▸ Dataset
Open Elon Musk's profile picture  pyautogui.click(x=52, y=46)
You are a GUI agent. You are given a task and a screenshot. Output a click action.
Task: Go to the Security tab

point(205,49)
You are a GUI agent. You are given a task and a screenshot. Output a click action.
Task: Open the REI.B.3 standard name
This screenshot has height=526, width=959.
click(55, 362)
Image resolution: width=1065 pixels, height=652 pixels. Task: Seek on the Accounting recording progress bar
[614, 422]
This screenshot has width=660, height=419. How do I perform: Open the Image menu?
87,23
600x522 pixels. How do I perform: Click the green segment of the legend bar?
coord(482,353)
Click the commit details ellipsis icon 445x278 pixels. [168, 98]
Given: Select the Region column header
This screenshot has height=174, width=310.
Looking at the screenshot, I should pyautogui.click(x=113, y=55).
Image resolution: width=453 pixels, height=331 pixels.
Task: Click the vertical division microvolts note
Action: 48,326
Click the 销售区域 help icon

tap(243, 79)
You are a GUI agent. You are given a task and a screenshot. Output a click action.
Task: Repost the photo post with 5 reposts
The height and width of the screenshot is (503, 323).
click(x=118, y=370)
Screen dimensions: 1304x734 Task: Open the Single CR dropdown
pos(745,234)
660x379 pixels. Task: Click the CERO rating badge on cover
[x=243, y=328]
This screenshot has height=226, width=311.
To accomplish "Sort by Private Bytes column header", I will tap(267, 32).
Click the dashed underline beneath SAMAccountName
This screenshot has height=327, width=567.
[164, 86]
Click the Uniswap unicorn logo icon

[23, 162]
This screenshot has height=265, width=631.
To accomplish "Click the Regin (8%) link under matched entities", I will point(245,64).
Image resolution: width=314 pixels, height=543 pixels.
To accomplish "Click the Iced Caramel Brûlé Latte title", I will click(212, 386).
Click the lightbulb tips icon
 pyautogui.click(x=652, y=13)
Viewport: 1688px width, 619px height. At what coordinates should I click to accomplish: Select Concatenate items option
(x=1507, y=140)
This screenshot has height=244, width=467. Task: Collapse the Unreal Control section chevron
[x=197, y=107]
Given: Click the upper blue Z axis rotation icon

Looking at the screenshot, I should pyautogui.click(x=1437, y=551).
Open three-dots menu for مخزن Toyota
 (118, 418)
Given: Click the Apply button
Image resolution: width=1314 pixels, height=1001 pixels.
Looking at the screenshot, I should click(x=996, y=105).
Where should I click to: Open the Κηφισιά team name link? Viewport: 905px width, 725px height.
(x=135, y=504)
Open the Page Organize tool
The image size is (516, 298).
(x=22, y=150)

▸ Exercise aim
Up to and including the line with "Given: Select the Region column header", print every line of the material above, starting from its first line, exactly.

▸ Finished task
Open Elon Musk's profile picture  pyautogui.click(x=52, y=46)
You are a GUI agent. You are given a task and a screenshot. Output a click action.
Task: Go to the Security tab

point(205,49)
You are a GUI agent. You are given a task and a screenshot. Output a click action.
Task: Open the REI.B.3 standard name
This screenshot has height=526, width=959.
click(55, 362)
Image resolution: width=1065 pixels, height=652 pixels. Task: Seek on the Accounting recording progress bar
[614, 422]
This screenshot has width=660, height=419. How do I perform: Open the Image menu?
87,23
600x522 pixels. How do I perform: Click the green segment of the legend bar?
coord(482,353)
Click the commit details ellipsis icon 445x278 pixels. [168, 98]
Given: Select the Region column header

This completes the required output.